Um tribunal de Bangladesh sentenciou 152 pessoas à pena de morte nesta terça-feira por um levante ocorrido em 2009. Descontentes com uma série de questões, agentes de segurança de fronteira mataram dezenas de comandantes militares durante uma brutal revolta de dois dias.

A declaração da sentença ocorreu após um julgamento em massa de 846 réus, um processo criticado por grupos de defesa de direitos humanos. Segundo estas organizações, com tantas pessoas sendo analisadas, a decisão perdeu credibilidade. Além disso, elas alegam que 47 suspeitos morreram sob custódia das autoridades.

Os agentes de segurança de fronteira disseram que se revoltaram por causa de exigências salariais e contra seus comandantes e missões de manutenção de paz da ONU. Além disso, eles exigiam melhores instalações para trabalhar. Quando o motim acabou, 74 pessoas morreram, incluindo 57 comandantes militares. Cadáveres foram encontrados enfiados dentro bueiros e enterrados em grandes buracos.

O caso expôs profundas tensões entre o governo e os militares. O Exército mostrou grande descontentamento na época com a primeira-ministra Sheikh Hasina por negociar com os rebeldes, em vez de permitir que os militares atacassem.

Além das sentenças de morte, 161 pessoas foram condenadas à prisão perpétua e 256 pessoas receberam penas de prisão entre três e 10 anos, e 277 foram absolvido. A defesa prometeu recorrer.

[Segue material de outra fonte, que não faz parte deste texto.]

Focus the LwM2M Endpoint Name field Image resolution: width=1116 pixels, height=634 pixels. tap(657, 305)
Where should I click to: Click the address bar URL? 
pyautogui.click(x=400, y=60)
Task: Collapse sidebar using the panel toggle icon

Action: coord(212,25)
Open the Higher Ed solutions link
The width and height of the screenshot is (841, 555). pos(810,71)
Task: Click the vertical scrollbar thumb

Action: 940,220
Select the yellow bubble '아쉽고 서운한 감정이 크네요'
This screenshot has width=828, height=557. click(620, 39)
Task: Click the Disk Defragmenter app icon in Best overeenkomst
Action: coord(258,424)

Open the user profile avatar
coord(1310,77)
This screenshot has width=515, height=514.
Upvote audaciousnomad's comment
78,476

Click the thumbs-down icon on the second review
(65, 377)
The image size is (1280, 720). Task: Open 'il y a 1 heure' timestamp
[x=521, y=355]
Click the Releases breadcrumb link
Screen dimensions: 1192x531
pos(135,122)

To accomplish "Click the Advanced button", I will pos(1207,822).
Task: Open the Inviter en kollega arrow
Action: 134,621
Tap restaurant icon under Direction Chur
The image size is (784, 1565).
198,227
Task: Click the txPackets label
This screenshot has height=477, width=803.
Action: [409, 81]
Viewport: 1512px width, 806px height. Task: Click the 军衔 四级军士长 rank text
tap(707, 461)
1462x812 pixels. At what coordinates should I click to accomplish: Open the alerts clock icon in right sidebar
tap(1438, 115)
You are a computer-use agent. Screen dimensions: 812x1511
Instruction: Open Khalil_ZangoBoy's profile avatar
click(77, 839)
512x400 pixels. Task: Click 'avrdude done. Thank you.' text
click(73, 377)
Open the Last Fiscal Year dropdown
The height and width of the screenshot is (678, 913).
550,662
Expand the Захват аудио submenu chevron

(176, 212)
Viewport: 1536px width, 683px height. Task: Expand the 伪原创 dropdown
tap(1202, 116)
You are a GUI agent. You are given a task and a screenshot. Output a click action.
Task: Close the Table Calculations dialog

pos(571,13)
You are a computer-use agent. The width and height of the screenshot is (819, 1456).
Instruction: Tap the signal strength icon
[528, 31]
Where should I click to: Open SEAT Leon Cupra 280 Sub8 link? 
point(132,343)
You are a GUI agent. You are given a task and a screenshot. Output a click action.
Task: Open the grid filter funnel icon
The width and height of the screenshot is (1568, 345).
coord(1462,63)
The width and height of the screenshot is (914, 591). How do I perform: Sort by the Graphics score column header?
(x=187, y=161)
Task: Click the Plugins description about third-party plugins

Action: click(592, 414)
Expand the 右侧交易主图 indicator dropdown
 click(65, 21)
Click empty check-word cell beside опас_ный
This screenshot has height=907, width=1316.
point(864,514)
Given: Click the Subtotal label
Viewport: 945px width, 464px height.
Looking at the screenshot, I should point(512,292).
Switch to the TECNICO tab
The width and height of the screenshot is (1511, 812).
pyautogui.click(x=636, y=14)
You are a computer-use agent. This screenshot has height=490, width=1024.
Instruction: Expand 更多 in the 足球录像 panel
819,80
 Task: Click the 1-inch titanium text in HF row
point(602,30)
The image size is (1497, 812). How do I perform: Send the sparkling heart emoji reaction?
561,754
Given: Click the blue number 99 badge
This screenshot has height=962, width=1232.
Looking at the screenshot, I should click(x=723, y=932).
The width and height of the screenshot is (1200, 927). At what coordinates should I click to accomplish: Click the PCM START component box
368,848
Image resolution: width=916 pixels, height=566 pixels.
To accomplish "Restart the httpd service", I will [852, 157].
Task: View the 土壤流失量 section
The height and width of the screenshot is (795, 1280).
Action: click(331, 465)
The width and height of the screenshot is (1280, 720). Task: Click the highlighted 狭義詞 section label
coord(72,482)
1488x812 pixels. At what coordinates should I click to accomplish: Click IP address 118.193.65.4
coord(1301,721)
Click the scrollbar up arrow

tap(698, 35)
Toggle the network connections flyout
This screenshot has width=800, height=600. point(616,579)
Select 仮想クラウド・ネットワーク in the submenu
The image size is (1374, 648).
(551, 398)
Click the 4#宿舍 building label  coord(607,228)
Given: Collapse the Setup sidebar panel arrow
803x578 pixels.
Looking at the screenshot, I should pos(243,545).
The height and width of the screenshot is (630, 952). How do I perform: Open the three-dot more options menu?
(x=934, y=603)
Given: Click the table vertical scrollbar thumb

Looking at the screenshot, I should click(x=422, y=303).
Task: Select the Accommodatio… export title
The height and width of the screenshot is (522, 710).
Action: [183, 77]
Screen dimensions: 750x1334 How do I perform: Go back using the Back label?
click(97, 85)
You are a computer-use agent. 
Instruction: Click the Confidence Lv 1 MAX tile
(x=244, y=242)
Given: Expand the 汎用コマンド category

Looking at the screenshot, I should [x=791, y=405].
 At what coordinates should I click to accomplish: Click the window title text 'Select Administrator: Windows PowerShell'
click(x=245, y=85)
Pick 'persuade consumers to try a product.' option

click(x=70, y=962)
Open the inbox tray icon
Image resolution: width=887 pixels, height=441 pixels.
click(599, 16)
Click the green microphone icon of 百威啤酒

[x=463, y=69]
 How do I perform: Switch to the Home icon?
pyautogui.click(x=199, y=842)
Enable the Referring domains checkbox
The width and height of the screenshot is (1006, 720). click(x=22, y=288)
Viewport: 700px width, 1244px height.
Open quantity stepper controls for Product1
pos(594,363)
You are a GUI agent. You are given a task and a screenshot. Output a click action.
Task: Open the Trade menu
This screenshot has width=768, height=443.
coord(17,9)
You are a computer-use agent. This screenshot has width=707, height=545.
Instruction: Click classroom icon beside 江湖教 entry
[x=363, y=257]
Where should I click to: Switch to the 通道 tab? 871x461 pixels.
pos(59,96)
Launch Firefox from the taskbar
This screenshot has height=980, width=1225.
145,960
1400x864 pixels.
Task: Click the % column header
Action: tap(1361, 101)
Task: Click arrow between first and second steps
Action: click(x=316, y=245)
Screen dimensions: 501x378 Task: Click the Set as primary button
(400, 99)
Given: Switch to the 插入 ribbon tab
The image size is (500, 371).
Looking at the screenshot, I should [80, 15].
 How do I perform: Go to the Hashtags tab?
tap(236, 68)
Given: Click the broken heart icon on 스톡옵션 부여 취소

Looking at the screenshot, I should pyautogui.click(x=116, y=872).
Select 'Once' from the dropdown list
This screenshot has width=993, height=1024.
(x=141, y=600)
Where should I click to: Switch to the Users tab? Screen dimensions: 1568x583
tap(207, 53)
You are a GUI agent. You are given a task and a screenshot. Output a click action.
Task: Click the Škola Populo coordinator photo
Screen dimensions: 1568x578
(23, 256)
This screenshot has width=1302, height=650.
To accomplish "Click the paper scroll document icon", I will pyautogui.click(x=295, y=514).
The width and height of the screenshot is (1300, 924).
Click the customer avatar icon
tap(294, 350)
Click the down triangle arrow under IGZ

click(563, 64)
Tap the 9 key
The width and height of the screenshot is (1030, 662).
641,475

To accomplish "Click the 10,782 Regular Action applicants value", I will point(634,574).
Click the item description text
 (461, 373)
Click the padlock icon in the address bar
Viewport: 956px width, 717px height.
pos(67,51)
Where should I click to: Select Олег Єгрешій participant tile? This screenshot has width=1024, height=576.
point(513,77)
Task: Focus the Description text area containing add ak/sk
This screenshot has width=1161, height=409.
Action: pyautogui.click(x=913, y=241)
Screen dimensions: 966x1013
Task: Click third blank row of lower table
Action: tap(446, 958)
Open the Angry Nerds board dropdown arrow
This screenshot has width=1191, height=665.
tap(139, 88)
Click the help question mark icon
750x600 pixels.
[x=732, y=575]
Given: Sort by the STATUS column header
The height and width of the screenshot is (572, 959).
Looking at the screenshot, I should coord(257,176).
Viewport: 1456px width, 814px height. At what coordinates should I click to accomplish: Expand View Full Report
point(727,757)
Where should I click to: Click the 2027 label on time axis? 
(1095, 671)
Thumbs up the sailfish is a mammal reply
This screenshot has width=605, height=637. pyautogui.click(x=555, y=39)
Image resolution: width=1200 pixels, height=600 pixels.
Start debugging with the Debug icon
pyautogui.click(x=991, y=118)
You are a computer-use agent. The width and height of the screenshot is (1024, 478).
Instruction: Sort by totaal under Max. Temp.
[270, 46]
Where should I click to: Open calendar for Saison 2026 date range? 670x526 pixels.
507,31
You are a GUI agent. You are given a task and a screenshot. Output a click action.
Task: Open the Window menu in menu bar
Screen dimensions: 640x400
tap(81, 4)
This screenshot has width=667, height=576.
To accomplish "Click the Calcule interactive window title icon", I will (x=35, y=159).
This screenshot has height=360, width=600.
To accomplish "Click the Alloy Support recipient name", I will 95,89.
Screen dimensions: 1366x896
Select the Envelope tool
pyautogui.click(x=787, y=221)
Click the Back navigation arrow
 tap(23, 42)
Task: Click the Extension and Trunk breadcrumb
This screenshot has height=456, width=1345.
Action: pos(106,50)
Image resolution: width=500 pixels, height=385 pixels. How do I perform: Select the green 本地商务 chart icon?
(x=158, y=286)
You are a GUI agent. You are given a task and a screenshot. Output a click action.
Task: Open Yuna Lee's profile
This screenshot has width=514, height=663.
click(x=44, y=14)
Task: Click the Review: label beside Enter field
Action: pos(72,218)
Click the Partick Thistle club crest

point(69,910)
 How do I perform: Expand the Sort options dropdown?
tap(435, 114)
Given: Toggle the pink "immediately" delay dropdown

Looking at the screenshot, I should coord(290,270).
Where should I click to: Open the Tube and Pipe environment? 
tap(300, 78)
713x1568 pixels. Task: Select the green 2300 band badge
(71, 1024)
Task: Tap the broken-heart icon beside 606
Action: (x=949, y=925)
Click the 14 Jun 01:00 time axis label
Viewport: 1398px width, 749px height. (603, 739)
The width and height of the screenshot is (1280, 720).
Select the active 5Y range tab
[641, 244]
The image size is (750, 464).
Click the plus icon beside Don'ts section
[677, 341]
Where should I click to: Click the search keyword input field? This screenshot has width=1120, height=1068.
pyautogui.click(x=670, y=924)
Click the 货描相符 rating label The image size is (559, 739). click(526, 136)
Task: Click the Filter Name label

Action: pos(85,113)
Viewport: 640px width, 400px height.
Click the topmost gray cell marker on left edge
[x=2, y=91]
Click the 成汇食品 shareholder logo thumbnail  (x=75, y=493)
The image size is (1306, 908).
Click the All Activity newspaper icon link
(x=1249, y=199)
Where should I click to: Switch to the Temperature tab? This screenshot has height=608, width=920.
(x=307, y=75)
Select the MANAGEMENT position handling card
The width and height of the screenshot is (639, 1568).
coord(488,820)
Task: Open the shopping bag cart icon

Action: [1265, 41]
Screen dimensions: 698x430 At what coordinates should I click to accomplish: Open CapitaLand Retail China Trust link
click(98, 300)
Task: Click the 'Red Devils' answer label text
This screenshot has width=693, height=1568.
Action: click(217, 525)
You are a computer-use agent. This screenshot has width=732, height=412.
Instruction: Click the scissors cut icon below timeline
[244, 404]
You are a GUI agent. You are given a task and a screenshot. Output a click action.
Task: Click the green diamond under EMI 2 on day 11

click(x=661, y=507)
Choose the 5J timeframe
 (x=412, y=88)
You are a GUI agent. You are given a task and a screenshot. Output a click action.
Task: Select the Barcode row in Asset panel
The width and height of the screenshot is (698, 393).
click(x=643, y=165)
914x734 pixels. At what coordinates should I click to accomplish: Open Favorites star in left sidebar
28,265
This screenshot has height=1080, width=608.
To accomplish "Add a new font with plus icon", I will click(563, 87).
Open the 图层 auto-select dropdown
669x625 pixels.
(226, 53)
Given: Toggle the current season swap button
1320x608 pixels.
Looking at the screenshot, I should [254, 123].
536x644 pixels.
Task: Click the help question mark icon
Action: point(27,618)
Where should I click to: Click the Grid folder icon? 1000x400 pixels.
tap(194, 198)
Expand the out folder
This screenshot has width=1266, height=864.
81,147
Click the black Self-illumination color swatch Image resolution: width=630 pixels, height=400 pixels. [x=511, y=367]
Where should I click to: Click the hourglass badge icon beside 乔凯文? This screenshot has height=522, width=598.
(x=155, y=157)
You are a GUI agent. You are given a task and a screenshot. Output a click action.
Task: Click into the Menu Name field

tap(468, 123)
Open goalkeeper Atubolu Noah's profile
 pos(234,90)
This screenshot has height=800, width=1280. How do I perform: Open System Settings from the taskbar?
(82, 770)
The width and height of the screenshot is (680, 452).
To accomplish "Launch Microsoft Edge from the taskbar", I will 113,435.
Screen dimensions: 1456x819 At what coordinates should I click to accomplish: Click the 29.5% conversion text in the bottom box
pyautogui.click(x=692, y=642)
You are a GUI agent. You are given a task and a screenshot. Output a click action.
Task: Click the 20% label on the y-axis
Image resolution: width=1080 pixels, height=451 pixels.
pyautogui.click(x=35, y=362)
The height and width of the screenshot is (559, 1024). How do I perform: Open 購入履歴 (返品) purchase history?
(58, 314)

O Human Rights Watch criticou os procedimentos legais e pediu um novo julgamento. O grupo disse que pelo menos 47 suspeitos morreram sob custódia, enquanto outros tiveram acesso limitado a advogados. “Julgar centenas de pessoas em massa em um tribunal gigante, onde os acusados têm pouco ou nenhum acesso a advogados é uma afronta às normas legais internacionais”, disse Brad Adams, diretor do Human Rights Watch na Ásia, em um comunicado em 29 de outubro. Fonte: Associated Press.